* 本文:
++++++++++++++++++++
ディスクエラーレート計測ソフトウェア「VPTools」と JIS Z6017 準拠の検査ソフトウェア「Pioneer Error Rate Utility」の違い

DVDやBlu-rayのメディアは、記録した際の精度や、記録層の経年劣化によって読込エラーが発生します。

読込エラーは一般に

  • 再生できない
  • ノイズが発生する

などの症状を指します。

ただ厳密には光学メディアの特性上、どんなに精度の高い記録を行い、記録層の劣化が無かったとしても、ある程度のエラーは必ず発生します。

これは「訂正可能なエラー」と言われます。エラーではあるものの、ドライブ内の補正機能により訂正され、利用する上では全く問題のない状態となります。ただ、一定以上のエラーレベルになると「訂正不可能」となり、読込エラーやノイズとなってしまいます。

エラーレートを計測するソフトウェアは、この「訂正可能なエラー」を含むエラーのレベルを数値としてカウントして、基準値を超えるかどうかの判定を行うために用います。

つまり、現時点では読込エラーが発生していないメディアでも、エラーレートが基準値を大きく下回っている品質の良いものなのか、基準値に近く品質が悪いものなのかを分別し、短期間で読込エラーとなってしまうメディアをふるい落とす参考になります。

例えば、1年ごとにエラーレートを計測し、基準値以下であればそのまま保管、基準値を超えた場合には複製して新しいメディアに置き換える、いわゆる「マイグレーション」に活用できます。


今回はそのようなエラーレートを計測するソフトウェアでも、市販されている低価格帯のBlu-rayマルチドライブ「WH16NS48DQ」に付属されている「VPTools」と、業務用アーカイブドライブ「BDR-PR1MC」に付属されている「Pioneer Error Rate Utility」にはどのような違いがあるのか、簡単に紹介したいと思います。

まず、アーカイブドライブについて説明します。

アーカイブとは保管を意味し、長期間残すことを目的とした専用品を使うことを前提としています。

対象は公的文章や知的財産の資料など、保存されているデータに高い価値のある物がほとんどでしょう。
++++++++++++++++++++
(保存済みの記録)
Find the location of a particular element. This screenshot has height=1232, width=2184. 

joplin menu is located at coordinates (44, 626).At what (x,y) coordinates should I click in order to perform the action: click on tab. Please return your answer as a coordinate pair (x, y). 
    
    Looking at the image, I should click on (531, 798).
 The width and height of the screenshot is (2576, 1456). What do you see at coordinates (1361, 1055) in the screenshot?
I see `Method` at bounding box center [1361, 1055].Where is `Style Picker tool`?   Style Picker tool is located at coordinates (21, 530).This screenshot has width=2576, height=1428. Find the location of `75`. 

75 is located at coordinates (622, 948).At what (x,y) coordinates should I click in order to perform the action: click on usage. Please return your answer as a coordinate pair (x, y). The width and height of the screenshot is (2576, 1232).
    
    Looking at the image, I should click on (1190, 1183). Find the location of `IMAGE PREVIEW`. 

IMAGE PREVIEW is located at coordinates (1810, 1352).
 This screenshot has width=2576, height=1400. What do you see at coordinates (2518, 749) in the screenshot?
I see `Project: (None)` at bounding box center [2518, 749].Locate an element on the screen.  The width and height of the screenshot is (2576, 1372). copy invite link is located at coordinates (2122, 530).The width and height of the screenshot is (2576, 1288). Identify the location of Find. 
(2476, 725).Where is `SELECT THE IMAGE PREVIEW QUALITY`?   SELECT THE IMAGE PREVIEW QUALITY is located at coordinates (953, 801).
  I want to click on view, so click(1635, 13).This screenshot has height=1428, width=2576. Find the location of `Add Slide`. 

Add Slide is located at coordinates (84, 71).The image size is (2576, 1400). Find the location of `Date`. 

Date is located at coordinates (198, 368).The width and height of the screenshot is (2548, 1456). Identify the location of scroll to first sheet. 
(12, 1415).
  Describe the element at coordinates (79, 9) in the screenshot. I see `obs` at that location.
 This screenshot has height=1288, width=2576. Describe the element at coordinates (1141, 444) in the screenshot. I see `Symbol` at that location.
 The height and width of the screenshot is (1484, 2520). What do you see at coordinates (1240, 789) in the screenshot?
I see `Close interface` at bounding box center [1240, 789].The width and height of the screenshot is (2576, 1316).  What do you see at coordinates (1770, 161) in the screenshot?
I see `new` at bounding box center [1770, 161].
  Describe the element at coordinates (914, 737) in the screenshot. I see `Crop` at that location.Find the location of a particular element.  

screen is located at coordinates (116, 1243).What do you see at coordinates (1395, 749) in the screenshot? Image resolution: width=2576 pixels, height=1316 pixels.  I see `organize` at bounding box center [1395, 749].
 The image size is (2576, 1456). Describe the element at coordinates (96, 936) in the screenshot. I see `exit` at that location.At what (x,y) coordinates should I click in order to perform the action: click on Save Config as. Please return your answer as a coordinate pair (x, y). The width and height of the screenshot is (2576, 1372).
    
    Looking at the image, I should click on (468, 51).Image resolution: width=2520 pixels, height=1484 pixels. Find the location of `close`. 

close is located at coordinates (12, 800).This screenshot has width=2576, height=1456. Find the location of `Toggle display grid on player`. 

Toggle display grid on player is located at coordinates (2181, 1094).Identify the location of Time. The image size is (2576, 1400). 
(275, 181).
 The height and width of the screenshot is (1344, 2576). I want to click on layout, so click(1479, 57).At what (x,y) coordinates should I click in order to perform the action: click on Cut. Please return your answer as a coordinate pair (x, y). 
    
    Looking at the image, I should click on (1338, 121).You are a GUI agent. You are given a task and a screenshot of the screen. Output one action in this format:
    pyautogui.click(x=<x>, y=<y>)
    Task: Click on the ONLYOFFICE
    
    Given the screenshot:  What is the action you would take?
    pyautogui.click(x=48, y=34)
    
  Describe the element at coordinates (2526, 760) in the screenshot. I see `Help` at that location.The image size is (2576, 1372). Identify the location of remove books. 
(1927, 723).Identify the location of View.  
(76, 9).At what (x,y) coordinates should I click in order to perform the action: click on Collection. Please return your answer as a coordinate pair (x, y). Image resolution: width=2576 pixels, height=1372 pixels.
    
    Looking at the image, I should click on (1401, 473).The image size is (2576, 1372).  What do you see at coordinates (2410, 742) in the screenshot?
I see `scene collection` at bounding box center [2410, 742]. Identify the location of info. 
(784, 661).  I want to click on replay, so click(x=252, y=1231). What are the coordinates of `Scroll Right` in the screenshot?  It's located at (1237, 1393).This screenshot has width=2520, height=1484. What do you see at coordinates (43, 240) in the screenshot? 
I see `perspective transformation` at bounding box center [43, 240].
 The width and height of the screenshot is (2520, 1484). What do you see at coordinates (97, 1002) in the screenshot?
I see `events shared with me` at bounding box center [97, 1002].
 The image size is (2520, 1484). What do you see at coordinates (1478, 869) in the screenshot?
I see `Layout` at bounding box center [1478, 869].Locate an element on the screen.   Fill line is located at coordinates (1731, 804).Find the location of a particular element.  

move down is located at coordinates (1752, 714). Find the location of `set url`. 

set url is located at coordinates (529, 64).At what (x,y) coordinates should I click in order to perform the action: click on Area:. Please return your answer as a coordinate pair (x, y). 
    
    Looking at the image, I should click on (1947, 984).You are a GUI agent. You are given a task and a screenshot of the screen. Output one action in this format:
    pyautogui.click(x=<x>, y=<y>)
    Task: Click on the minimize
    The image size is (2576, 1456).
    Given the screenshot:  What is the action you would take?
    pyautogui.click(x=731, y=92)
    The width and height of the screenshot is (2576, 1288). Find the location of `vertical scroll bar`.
++++++++++++++++++++
* 課題一覧:
1) 本文によると、「VPTools」はどのドライブに付属していますか。
2) 本文に登場するソフトウェアとドライブの製品名をすべて挙げてください。
3) 本文のうち「ただ厳密には光学メディアの特」を含む箇所から始めて「の判定を行うために用います。」で終わる部分を、「ドライブ」を「装置」に置き換えた形に更新して示してください。

* 解答例:
1) 市販されている低価格帯のBlu-rayマルチドライブ「WH16NS48DQ」に付属しています。

2) VPTools、Pioneer Error Rate Utility、WH16NS48DQ、BDR-PR1MC

3)
ただ厳密には光学メディアの特性上、どんなに精度の高い記録を行い、記録層の劣化が無かったとしても、ある程度のエラーは必ず発生します。

これは「訂正可能なエラー」と言われます。エラーではあるものの、装置内の補正機能により訂正され、利用する上では全く問題のない状態となります。ただ、一定以上のエラーレベルになると「訂正不可能」となり、読込エラーやノイズとなってしまいます。

エラーレートを計測するソフトウェアは、この「訂正可能なエラー」を含むエラーのレベルを数値としてカウントして、基準値を超えるかどうかの判定を行うために用います。